The development of their feelings and how they are drawn to each other is superbly done. It goes much deeper than the Victorian/Edwardian love stories of the time. I would say it has very strong elements of the metaphysical and in a rather positive way.

Also when typhoid fever breaks out on his estate the way he gives shelter to the sick in his house as well as his willingness to nurse them ads new layers to his character as well as an interesting turn to the plot.

"In Stornham village and in all others of the neighbourhood the feminine attitude towards Mount Dunstan had been one of strongly emotional admiration. The thwarted female longing for romance—the desire for drama and a hero had been fed by him. A fine, big young man, one that had been “spoke ill of” and regarded as an outcast, had suddenly turned the tables on fortune and made himself the central figure of the county, the talk of gentry in their grand houses, of cottage women on their doorsteps, and labourers stopping to speak to each other by the roadside. Magic stories had been told of him, beflowered with dramatic detail. No incident could have been related to his credit which would not have been believed and improved upon. Shut up in his village working among his people and unseen by outsiders, he had become a popular idol. Any scrap of news of him—any rumour, true or untrue, was seized upon and excitedly spread abroad."

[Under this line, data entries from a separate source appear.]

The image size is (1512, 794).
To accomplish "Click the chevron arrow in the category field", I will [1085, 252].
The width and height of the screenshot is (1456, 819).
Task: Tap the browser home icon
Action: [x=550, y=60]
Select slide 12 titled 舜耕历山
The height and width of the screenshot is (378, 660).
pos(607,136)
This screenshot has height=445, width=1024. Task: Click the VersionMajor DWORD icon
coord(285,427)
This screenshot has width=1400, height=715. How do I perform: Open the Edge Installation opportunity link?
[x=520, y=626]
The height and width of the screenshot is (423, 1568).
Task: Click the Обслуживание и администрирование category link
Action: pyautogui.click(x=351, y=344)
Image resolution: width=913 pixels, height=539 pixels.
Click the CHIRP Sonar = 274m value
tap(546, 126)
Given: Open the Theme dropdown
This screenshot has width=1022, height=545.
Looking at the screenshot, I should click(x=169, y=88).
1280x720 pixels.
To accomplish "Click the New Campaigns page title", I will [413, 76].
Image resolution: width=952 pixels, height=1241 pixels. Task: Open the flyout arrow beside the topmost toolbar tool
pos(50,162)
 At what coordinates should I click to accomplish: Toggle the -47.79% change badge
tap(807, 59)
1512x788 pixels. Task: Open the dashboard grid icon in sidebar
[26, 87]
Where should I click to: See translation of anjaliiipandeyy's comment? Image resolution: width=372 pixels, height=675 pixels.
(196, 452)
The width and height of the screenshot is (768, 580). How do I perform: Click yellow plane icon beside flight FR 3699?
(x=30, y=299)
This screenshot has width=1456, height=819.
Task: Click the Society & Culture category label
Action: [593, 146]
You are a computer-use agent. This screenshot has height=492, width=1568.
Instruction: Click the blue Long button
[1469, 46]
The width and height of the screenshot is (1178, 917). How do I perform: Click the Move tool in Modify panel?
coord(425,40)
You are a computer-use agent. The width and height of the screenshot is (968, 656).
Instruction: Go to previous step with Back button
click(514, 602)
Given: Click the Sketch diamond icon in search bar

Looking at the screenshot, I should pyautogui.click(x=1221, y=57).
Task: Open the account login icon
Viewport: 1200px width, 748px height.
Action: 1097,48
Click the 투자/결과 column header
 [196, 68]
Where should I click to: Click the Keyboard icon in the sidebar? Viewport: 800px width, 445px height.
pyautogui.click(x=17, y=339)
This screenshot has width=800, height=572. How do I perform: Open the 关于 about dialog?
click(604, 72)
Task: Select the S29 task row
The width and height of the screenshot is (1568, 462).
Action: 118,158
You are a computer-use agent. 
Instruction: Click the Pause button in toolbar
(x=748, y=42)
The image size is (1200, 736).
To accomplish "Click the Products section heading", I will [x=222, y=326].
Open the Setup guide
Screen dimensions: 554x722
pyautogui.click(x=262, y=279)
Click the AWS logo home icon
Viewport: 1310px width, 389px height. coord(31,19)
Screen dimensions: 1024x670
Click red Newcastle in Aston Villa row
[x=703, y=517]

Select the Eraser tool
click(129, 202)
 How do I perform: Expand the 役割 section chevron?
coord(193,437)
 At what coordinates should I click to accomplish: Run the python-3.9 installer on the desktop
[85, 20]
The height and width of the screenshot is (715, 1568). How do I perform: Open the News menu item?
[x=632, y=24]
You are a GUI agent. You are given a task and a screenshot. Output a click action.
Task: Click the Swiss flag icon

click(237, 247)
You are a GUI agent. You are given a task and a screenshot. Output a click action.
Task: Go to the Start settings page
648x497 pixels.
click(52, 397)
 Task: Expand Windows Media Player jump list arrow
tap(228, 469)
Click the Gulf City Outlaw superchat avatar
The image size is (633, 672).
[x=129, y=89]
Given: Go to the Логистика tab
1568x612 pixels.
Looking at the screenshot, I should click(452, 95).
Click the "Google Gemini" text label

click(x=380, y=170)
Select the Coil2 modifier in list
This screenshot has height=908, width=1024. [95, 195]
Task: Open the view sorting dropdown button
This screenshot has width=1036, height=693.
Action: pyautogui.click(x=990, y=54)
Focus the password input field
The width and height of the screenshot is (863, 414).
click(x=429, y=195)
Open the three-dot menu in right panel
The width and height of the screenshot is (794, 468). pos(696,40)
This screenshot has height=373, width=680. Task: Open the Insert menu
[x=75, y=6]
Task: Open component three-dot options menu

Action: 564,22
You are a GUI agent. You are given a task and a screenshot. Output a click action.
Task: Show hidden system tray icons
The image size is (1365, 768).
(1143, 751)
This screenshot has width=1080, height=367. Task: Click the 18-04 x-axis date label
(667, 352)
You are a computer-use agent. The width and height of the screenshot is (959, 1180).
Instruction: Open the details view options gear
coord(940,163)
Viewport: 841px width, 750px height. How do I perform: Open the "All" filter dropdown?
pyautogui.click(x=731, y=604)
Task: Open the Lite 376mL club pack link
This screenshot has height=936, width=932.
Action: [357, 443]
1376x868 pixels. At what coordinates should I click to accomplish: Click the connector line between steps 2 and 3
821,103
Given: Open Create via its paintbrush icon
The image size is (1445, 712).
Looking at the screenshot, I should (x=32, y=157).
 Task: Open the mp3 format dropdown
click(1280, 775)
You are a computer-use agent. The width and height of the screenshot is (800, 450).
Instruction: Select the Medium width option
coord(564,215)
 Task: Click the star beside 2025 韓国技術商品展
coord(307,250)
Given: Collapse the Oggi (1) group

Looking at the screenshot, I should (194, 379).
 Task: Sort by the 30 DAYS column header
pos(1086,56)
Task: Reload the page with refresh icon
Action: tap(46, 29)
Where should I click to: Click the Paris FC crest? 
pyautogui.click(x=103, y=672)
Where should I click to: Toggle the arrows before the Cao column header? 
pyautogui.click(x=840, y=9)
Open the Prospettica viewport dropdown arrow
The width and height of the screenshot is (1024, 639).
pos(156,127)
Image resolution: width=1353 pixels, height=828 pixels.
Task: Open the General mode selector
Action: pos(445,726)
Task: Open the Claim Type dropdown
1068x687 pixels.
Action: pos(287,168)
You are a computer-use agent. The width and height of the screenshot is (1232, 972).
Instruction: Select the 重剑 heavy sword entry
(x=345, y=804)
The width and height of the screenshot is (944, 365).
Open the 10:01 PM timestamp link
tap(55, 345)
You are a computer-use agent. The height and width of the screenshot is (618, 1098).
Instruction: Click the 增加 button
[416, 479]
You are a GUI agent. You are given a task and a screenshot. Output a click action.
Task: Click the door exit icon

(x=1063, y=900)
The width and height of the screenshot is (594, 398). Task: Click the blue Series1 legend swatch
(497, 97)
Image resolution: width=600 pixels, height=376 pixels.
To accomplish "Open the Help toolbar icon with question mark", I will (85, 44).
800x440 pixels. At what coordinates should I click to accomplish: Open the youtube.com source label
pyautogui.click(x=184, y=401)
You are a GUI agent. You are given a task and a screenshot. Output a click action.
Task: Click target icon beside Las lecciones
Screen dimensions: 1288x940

And then of course, there is the villain of the piece Sir Nigel Anstruthers. He is surely at least among the runners-up for the Literary Prize "Most manipulative and blood-chillingly obnoxious Bully of all times". OMG, that guy just knows how to put the psychological screws on anyone. His unpredictable outbursts of physical violence make it all the worse. He gave me the serious creeps. (Move over, Heathcliff, we are sooooooo over you!)
My mental image of him was that of a grey, vicious looking spider dripping with poison, stealthily weaving its web and gloating over every ensnared victim.

After the dramatic events at the end of the story, where Sir Nigel gets his final, well-deserved and very satisfying comeuppance at the hands of Lord Mount Dunstan and fate, the actual happy ending is too short and I felt a bit cheated because surely the readers should have deserved a bit more elaboration on the future of the characters, especially after I fought my way through all long and rambling passages, but all in all, it was worth it.

A very remarkable, or rather, extraordinary book for all of those who like classics, especially the unworthily forgotten ones.